A key reason why AGD is so assiduous in its attempts to expand law enforcement and intelligence-gathering powers is because of its reflexive support for its agencies, particularly ASIO. Relationships between agencies and portfolio departments vary across government and ministers, but there is no distance between AGD and its operational agencies. This was amply demonstrated in December 2007 when then-AGD secretary Robert Cornall, without consulting with government, formally complained to the NSW Judicial Commission about Justice Michael Adams.

In 2005, two ASIO agents, in the company of Federal Police, had abducted and falsely imprisoned medical student Izhar ul-Haque. After Adams criticised the two unidentified officers while throwing the case against ul-Haque out, Cornall quickly complained to the NSW Judicial Commission without waiting for any review of the case, despite then-ASIO head Paul O’Sullivan having already issued his own incorrect criticism of Adams.

AGD has repeatedly made it clear that the current national security reforms are being pushed by its agencies, admitting last week that agencies wanted the legal power to break into anonymisation and encryption software like Tor to better spy on Australians.What AGD is less good at is explaining the need for expansions in surveillance and law enforcement powers, even to Parliament, let alone to voters. The department’s “WikiLeaks amendment”, to enable ASIO to spy on Australians overseas, was famously justified by a departmental office as being aimed at illegal fishing, something not even within the remit of ASIO. Rather than a brain snap by a bureaucrat under pressure in a parliamentary committee, “illegal fishing” was typical of a department that had for many years not had to explain itself as it encroached ever more on the basic rights of Australians. It has thus lost the capacity to justify itself as it reflexively undertook whatever its agencies wanted.

That’s why industry consultation on data retention was kept secret; indeed, one official from another agency asked when AGD was going to seek public comment on the proposal as discussions dragged on over four years. That’s why throughout 2012 it conducted a secret consultation process to try to force ISPs to strike an agreement with the copyright cartel over filesharing; like data retention, there was no effort made by AGD to involve consumer groups. Unlike data retention, however, AGD successfully blocked an effort to use FOI to obtain some detail about the meetings.

And when time came to offer a public explanation for data retention and 43 other proposals to, in most cases, extend national security powers yet again, the department was unable to do so; its discussion paper contains virtually no reference to data retention at all, “about 21/2 lines in a dot point on page 13” as Labor Senator John Faulkner said in the course of slamming the department’s paper last year. When asked at Senate estimates last week whether Faulkner’s criticisms were fair, secretary Roger Wilkins uttered a brusque “yes”.

AGD demonstrably fails in its purported goal of upholding the rule of law.
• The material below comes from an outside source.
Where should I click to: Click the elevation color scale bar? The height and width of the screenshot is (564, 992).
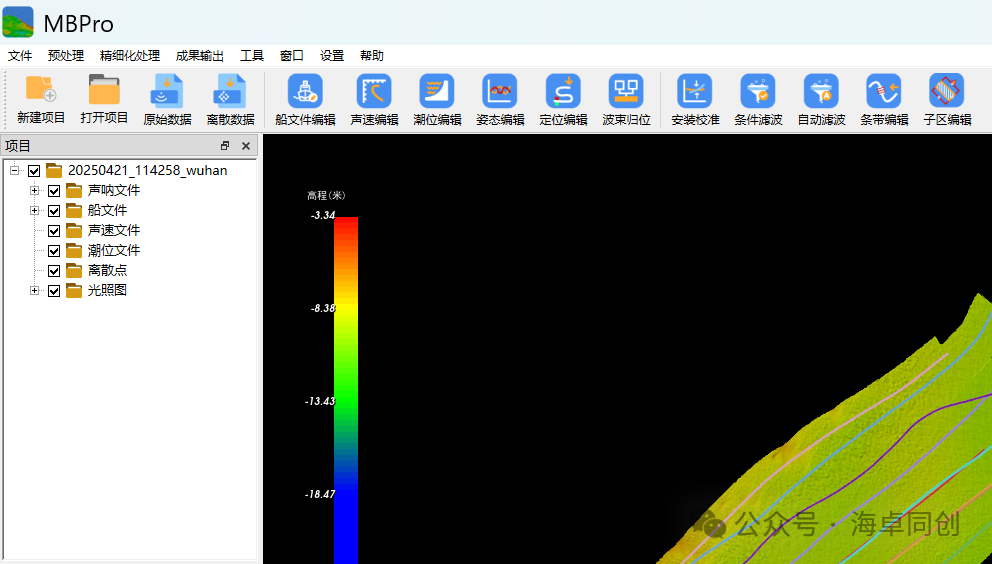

On national security, it routinely and frequently changes the law, at the request of its own agencies, sacrificing quality drafting and parliamentary scrutiny for handing ASIO and the AFP whatever powers they seek, even before previous extensions of powers have finished passing through Parliament. By its own admission, it is poor at explaining to the public the need for extensions to those powers, and it prefers to develop proposals away from public scrutiny.

If this were a minor department working in an obscure area, this would be of limited relevance; the public service is inevitably a variable entity, with some departments and agencies significantly better than others. But AGD’s responsibilities go to the basic rights of Australians. The department, on national security issues, serves its agencies very well, but Australians very poorly.

Correction: The Attorney-General’s Department is in fact now located across National Circuit at premises immediately opposite the location described above.